The integration uses a personal access token (PAT) tied to a secure Databricks
connection. This ensures auditable, key-based access without requiring usernames
or passwords.
Prerequisites
To follow this guide, you need:
A Databricks account and workspace with SQL warehouses enabled
Permissions to create and use a personal access token (PAT)
A table in Databricks you want to monitor (with timestamp and unique ID columns recommended)
An Openlayer project with monitoring mode enabled
Setup Guide
Step 1: Generate a personal access token
In your Databricks workspace:
Go to User Settings → Developer → Access Tokens .
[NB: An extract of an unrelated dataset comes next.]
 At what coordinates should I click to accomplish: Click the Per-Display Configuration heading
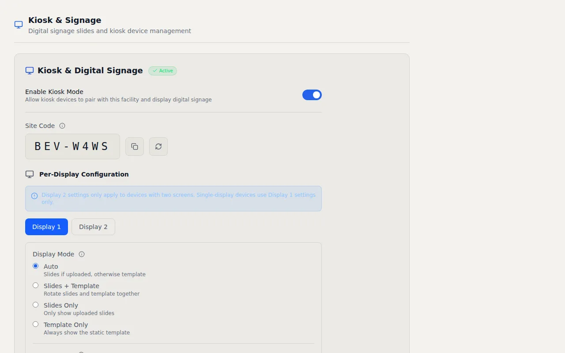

Click Generate new token .
Copy and store the PAT securely — you will provide it when connecting Openlayer.
See Databricks documentation for details.
Step 2: Collect connection details
You will need:
Hostname : your workspace URL (e.g. https://dbc-247310bd-93fc.cloud.databricks.com
)
Port : typically 443
SQL Warehouse endpoint : path to the warehouse, e.g. /sql/1.0/warehouses/<warehouse-id>
Personal access token (PAT) : generated in step 1
Step 3: Connect inside Openlayer
In your Openlayer workspace:
Go to Data sources and select Databricks .
Click Connect .
Fill in the fields:
Hostname: your workspace hostname (e.g. https://dbc-247310bd-93fc.cloud.databricks.com
)
Port: usually 443
SQL Warehouse endpoint: path to your warehouse
Personal access token: PAT you generated
Name: a descriptive label for this connection
After the connection is created, select the table to monitor:
Catalog: Databricks catalog containing the table
Schema: schema containing the table
Table: table name (e.g. workspace.openlayer_demo.landing_inferences
)
Timestamp column: column used to order/filter rows (e.g. timestamp
)
Unique ID column: column identifying unique rows (e.g. inference_id
)
Data source name: a descriptive label in Openlayer
Optional: ML-specific settings
If the table contains ML outputs, you can provide additional context:
Class names
Feature names
Categorical feature names
Predictions column
This enables Openlayer to run ML-aware tests such as drift detection and performance monitoring.
Troubleshooting
Authentication errors → verify that your PAT is valid and not expired.
Connection errors → confirm the hostname, port, and SQL warehouse endpoint are correct.
Empty results → check that the timestamp column is populated and you’ve selected the correct table.
Permission errors → ensure your PAT user has access to the warehouse and the target tables.